• _TEXT BLOCK_:
From the 19th century onwards, women have been fighting for equality and justice, forced into becoming objects of atrocities imposed by a patriarchal society. From domestic violence to facing discrimination at the workplace as well as mental harassment – justice and equality still seem a far-fetched goal. The article will explore the mental, emotional and physical violence still borne by women in the workplace.
A woman faces various forms of abuse at the workplace and all too often they are hesitant to report the same due to the fear of losing their jobs. Sometimes, even if they do express their plight, they are ignored and blamed instead. One of the problems lies in the continued assignment of tasks to women which include low paid, low-status jobs and positions.
Privatisation has further led to readjustment issues in terms of the workplace. Public sector jobs ensured decent pay, pension and benefits. A large section of women have occupied the public sector now. Although discrimination and any form of violence against women are considered a violation of human rights, appropriate action is seldom taken.
In India, 16% of organisations don’t have women at the board level and the country also fares poorly in the Gender Disparity Index.
The many forms of violence prevalent in the workplace are sexual coercion, stigmatisation, social exclusion, sexual harassment, sexual abuse, intimidation, exploitation, trafficking for forced labour, etc. If women do not adhere to the norms then there are chances of mental and emotional harassment, which affects their work drastically and leads to less productivity. In the US, 42% of women have reported having faced gender discrimination at work, however subtle or obvious it may be.
The key to understanding and solving this issue lies in gaining insight into the factors underlying the causes, to understand the characteristics of perpetrators and whether a fraction of women are more prone to victimisation, as compared to others. The behaviour patterns of perpetrators have usually been attributed to psychosocial and aggressive factors concerning their position at the workplace.
Gender-based discrimination has become a persistent culture all over the globe. Along with sexual and verbal violence, one of the most undermined forms of harassment is stalking. It poses threats to physical safety as well as the productivity and morale of women. Such behaviour towards women should end because it violates their rights to safety, causes physical and psychological trauma and deepens the inequality between men and women.

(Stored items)
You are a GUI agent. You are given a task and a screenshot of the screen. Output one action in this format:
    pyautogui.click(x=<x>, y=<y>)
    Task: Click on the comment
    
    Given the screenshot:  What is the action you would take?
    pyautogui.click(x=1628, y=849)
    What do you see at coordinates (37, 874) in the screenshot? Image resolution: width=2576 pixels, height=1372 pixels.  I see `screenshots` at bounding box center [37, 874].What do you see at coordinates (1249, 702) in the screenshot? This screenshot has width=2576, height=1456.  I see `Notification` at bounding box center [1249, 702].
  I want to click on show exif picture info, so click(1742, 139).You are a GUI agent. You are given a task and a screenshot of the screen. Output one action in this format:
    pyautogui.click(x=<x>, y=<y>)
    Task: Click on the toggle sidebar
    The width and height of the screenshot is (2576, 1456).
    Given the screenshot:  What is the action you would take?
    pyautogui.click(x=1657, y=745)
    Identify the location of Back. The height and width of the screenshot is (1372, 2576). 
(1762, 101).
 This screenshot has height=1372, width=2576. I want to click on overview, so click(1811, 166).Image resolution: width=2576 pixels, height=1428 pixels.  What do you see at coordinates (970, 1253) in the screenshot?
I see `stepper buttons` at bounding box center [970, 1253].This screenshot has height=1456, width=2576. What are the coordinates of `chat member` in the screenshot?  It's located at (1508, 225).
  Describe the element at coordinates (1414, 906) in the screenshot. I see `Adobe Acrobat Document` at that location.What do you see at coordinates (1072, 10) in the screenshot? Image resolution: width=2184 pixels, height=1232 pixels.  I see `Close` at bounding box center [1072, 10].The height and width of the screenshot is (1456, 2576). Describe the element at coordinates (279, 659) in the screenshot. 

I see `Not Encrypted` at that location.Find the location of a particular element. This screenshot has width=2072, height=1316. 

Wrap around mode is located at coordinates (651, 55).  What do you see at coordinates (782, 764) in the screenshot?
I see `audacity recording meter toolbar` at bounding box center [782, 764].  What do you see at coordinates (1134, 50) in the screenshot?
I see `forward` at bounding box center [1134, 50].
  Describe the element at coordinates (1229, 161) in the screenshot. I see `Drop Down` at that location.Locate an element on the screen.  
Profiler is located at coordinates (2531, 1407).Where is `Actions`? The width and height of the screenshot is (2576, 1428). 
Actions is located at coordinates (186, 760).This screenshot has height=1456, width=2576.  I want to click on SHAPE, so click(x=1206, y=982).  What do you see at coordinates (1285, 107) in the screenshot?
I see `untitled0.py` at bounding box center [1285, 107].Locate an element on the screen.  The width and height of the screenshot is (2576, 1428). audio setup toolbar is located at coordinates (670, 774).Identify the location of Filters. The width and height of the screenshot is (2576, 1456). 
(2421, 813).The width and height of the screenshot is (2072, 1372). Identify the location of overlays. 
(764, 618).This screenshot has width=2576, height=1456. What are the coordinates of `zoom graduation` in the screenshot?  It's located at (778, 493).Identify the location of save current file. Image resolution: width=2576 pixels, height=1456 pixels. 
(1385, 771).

• _WHAT TO DO_:
**a.** Answer these questions using the article on workplace violence against women.
(i) What percentage of organizations in India have no women at the board level?
(ii) What percentage of women in the US have reported facing gender discrimination at work?
(iii) Which form of harassment does the article name as one of the most undermined?
**b.** Write out the article on workplace violence against women word for word, everything from "Gender-based discrimination has" down to "men and women.".
**c.** Extend the article on workplace violence against women with new text that follows on from its final sentence.

• _ANSWERS_:
**a.**
(i) 16%
(ii) 42%
(iii) Stalking

**b.**
Gender-based discrimination has become a persistent culture all over the globe. Along with sexual and verbal violence, one of the most undermined forms of harassment is stalking. It poses threats to physical safety as well as the productivity and morale of women. Such behaviour towards women should end because it violates their rights to safety, causes physical and psychological trauma and deepens the inequality between men and women.

**c.**
The SH 2013 Act has certain flaws as it addresses harassment as a civil wrong and not a crime.
In India, 16% of organisations don’t have women at the board level and the country also fares poorly in the Gender Disparity Index. Sexual harassment at the workplace means indirect or direct sexual contact. After the charting out of the Vishakha Guidelines, sexual harassment can be defined as, “Any unwelcome sexually determined behavior (whether directly or by implication) as physical contact and advances, a demand or request for sexual favors, sexually colored remarks, showing pornography or any other unwelcome physical, verbal or non-verbal conduct of sexual nature”.
The reasons range from individual perversion to contempt and jealousy, along with disrespect. In India, in 2013, an act came into effect on 9th December known as the Sexual Harassment of Women at Workplace (Prevention, Prohibition and Redressal) Act. This act has certain flaws as it addresses harassment as a civil wrong and not a crime.
A few measures which can be taken to ensure a reduction in dangerous behaviour in the workplace includes encouraging anti-violence programmes, making strict policies to eradicate sexual violence and implement them, give women the confidence to speak up about the violence and discrimination they face, spread awareness and form education unions for the same and encourage leadership and mentoring programmes.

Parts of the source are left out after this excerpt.